Eine Nacht lang eingeschneit in einem fahruntüchtigen Auto sitzen, das bedeutet eine Nacht lang Zeit haben, um Geschichten zu erzählen. Vielmehr eine Geschichte, nämlich die von Jakob und Marie, die sich im Jahr 1779 kennenlernten. Und zwar, wie es der Zufall will, genau am Fuß des Berges gegenüber des Autos, das immer weiter im Schnee versinkt. Max erinnert sich daran, diese Geschichte vor einiger Zeit gehört zu haben und beginnt zu erzählen. Oder erfindet er dies alles nur? Wer weiß.

Er berichtet also von Jakob, einem jungen Mann, der eltern- und mittellos als Viehhirte auf einer schwer zugänglichen Alm weit oben am Berg lebte und die Kühe des reichen Bauern im Tal hütete. Er erzählt von Marie, der schönen Tochter des reichen Bauern, die Jakob beim Almabtrieb begegnete und sich in ihn verliebte, natürlich gegen den Willen ihres Vaters, der seine Tochter nicht einem Habenichts zur Frau geben wollte.

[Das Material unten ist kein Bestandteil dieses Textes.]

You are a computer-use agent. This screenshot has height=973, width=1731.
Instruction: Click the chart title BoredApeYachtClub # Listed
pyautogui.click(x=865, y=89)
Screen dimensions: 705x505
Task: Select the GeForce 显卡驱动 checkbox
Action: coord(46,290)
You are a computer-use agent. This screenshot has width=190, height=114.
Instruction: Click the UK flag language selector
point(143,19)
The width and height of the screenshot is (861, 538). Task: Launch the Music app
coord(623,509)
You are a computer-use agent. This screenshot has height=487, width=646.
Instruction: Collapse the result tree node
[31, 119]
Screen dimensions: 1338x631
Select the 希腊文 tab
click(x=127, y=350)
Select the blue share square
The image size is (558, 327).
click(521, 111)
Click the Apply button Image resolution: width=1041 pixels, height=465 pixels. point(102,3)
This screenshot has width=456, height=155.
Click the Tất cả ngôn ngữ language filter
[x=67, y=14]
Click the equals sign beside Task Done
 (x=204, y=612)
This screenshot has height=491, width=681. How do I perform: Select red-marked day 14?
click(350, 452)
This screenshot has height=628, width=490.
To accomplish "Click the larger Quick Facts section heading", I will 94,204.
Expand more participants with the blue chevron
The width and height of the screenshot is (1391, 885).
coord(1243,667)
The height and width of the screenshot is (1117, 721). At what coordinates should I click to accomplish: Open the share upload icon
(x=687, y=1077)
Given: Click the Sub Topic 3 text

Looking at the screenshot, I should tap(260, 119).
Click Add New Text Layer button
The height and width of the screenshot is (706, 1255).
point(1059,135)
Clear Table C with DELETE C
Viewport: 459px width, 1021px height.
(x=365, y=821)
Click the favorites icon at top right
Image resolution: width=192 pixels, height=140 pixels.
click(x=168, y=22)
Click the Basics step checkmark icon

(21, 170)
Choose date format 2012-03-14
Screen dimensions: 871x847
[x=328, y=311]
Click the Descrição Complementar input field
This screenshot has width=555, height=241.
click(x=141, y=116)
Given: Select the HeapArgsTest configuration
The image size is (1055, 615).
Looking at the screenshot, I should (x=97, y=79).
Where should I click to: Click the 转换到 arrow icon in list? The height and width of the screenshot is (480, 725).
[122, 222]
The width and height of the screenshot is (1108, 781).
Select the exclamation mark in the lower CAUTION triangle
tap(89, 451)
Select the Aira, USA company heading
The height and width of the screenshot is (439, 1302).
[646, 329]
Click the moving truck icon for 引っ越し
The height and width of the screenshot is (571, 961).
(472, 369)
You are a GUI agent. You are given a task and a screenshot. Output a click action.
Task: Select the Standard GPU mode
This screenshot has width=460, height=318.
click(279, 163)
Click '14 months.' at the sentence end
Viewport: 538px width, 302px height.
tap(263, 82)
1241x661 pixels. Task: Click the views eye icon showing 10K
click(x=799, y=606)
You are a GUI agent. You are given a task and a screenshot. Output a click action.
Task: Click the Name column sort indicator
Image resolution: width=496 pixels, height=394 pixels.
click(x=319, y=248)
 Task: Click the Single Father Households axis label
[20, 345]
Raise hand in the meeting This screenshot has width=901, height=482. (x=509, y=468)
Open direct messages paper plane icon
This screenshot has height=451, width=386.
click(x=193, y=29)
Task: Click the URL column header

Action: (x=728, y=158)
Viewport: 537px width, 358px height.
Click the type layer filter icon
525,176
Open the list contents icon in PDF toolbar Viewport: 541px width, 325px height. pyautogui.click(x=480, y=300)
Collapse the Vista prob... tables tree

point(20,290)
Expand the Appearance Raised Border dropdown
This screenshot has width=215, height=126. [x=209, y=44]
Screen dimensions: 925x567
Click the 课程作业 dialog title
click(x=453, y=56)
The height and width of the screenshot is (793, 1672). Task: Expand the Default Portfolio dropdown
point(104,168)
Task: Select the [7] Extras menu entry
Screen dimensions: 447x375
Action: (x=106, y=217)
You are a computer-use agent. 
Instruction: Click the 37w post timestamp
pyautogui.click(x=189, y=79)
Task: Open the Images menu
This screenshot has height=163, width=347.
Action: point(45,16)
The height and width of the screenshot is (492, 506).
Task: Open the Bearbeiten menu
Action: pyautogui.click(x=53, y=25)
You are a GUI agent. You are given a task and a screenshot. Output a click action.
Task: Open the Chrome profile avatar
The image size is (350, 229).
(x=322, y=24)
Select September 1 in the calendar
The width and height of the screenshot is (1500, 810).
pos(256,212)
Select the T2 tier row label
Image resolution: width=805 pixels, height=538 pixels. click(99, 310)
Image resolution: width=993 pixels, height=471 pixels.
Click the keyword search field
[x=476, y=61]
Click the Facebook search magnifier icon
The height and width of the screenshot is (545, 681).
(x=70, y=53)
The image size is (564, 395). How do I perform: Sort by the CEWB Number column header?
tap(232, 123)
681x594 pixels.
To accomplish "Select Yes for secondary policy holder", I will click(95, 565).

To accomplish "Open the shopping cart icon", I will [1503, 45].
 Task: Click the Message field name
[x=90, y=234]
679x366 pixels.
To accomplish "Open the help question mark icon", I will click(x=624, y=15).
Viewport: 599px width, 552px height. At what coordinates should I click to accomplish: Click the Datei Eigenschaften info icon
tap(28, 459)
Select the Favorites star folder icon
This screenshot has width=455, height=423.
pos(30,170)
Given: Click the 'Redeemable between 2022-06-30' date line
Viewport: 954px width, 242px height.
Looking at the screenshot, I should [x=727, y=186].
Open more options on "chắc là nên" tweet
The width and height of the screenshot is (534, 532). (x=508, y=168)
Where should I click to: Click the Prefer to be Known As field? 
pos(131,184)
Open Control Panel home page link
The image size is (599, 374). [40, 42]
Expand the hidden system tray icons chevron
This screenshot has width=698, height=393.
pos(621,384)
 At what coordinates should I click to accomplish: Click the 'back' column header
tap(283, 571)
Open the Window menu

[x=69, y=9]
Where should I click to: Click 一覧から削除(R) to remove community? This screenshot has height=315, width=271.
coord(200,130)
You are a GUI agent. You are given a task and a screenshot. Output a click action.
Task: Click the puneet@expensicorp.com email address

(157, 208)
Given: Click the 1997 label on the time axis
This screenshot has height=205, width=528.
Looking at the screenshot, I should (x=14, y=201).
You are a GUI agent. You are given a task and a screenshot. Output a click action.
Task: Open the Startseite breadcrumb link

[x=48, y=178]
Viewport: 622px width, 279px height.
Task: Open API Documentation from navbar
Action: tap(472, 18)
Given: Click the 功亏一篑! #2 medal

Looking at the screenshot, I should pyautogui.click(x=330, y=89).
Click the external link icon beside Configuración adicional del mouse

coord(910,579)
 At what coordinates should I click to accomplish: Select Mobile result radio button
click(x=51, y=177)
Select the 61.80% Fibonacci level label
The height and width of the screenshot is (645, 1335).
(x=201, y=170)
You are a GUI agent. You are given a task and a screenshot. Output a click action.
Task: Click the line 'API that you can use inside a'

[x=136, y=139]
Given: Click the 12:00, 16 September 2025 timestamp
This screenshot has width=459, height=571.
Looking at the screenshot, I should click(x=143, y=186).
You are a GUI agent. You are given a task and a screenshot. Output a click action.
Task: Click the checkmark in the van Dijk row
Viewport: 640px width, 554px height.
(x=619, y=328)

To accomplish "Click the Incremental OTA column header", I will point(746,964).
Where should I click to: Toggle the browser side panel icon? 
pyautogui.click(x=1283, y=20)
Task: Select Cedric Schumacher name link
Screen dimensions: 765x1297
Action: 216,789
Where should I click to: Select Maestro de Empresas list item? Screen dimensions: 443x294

Immer, wenn die Geschichte zu sehr nach einem Märchen klingt und die Klischees überhand zu nehmen drohen, holt uns ein Einwand Tinas wieder zurück ins eingeschneite Auto auf dem Alpenpass. Und Max erklärt jedes Mal, dass alles ganz genau so geschehen sei. Capus beherrscht dieses Hin und Her wunderbar, es fühlt sich an, als wären wir selbst in diesem Auto und würden Max’ Erzählung lauschen; die pointierten Dialoge zwischen ihm und Tina schaffen eine intime Stimmung voller Vertrautheit. Beinahe ist die vollkommene Stille des Schnees zu hören, die sich rund um das Auto ausbreitet. Fast vollkommen. »Dieses Rauschen. Das ist das Rauschen des Tals. In den Bergen hat jedes Tal sein Grundrauschen in der ihm eigenen Frequenz, einmalig und unverwechselbar wie ein Fingerabdruck.«

Und Max erzählt weiter. 

Von Jakob, der fortging aus der Gegend, von Marie, die auf ihn wartete, jahrelang. Von Jakobs Militärzeit in Frankreich und wie es sie beide bedingt durch allerlei Zufälle an den Versailler Königshof verschlägt, genau in dem Moment, als die morsche Gesellschaftsordnung des absolutistischen Frankreichs am Zusammenbrechen war. Denn inzwischen ist das brodelnde Jahr 1789 angebrochen und eine Revolution liegt in der Luft.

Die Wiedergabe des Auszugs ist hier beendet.